Geschichte & Herkunft
Der Alaskan Husky hat seine Wurzeln in den Schlittenhunden der indigenen Völker Alaskas und Kanadas, die seit Jahrtausenden Hunde als Transportmittel in der arktischen Wildnis einsetzen. Im 19. und 20. Jahrhundert wurden diese einheimischen Hunde mit importierten Rassen wie Siberian Huskys, Pointern, Settern und später auch mit Greyhounds und Deutschen Kurzhaar-Vorstehhunden gekreuzt, um ihre Leistung zu verbessern. Der Goldrausch in Alaska und das aufkommende Schlittenhunderennsport trieben diese Entwicklung voran. Legendäre Musher wie George Attla und Leonhard Seppala prägten die Zucht des modernen Alaskan Husky. Heute dominiert der Alaskan Husky alle großen Schlittenhunderennen weltweit und wird ausschließlich nach Leistungskriterien gezüchtet, ohne Rassestandard oder Kennel-Club-Anerkennung.
Kosten im Überblick
| Futter | 60,00 €/Monat |
| Versicherung | 30,00 €/Monat |
| Tierarzt (Vorsorge) | 25,00 €/Monat |
| Hundesteuer | 10,00 €/Monat |
| Sonstiges | 25,00 €/Monat |
| Gesamt | 150,00 €/Monat |
| Jährlich | 1.800,00 €/Jahr |
* Durchschnittswerte. Tatsächliche Kosten können je nach Region, Futter und Tierarzt variieren.
Hundehaftpflicht für Alaskan Husky
Eine Hundehaftpflichtversicherung ist für Alaskan-Husky-Besitzer empfehlenswert. Als ausgesprochener Laufhund mit starkem Zugtrieb kann er in unvorhergesehenen Situationen Schäden verursachen. Seine Ausbruchsfreudigkeit erhöht das Risiko unbeaufsichtigter Streifzüge. Eine Deckungssumme von mindestens fünf Millionen Euro bietet ausreichenden Schutz.
Häufige Fragen zum Alaskan Husky
Ist ein Alaskan Husky ein guter Familienhund?
Ja, der Alaskan Husky ist ein hervorragender Familienhund. Er ist kinderfreundlich und anhänglich und fühlt sich im Familienleben wohl.
Was kostet ein Alaskan Husky im Monat?
Die monatlichen Kosten für einen Alaskan Husky betragen durchschnittlich 150,00 €. Das umfasst Futter (60,00 €), Versicherung (30,00 €), Tierarzt (25,00 €), Steuer (10,00 €) und Sonstiges (25,00 €).
Ist ein Alaskan Husky für Anfänger geeignet?
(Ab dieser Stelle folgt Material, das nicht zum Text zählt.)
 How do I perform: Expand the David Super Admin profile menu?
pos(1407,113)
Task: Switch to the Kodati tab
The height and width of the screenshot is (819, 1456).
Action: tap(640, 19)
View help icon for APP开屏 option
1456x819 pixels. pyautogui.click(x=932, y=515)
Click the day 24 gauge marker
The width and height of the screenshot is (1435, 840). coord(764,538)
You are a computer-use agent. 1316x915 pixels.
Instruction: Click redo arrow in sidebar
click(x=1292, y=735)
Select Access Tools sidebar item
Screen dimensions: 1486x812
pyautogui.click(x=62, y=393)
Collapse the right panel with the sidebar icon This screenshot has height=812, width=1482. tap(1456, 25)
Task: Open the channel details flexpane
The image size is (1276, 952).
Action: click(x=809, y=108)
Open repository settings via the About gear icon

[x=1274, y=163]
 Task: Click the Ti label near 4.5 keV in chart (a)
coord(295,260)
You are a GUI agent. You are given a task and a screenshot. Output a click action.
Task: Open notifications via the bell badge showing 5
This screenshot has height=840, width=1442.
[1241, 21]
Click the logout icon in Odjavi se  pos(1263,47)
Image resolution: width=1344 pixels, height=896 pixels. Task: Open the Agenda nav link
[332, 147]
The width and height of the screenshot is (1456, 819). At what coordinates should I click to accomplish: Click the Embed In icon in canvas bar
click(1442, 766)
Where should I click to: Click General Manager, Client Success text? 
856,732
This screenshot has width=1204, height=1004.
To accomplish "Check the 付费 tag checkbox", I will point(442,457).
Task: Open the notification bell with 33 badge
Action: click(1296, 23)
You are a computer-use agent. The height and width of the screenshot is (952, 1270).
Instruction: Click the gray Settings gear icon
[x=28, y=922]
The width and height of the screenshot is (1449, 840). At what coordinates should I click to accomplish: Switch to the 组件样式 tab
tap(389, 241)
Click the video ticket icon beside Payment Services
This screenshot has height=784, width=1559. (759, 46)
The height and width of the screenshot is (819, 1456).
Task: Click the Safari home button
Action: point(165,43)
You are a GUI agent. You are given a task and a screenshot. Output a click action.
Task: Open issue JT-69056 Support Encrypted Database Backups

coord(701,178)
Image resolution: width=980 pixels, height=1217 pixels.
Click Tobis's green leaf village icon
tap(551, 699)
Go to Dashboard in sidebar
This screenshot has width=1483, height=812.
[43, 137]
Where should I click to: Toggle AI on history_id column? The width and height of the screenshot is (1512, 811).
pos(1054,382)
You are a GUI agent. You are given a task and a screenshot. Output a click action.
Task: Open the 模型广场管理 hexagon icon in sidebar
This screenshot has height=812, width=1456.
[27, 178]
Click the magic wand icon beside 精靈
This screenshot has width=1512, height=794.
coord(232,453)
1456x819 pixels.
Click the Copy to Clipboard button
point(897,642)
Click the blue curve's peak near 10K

Der Alaskan Husky ist eher für erfahrene Hundehalter empfohlen. Er braucht eine konsequente und sachkundige Führung.
Wie viel Bewegung braucht ein Alaskan Husky?
Der Bewegungsbedarf liegt bei 5/5. Der Alaskan Husky braucht viel Auslauf – mindestens 2 Stunden täglich.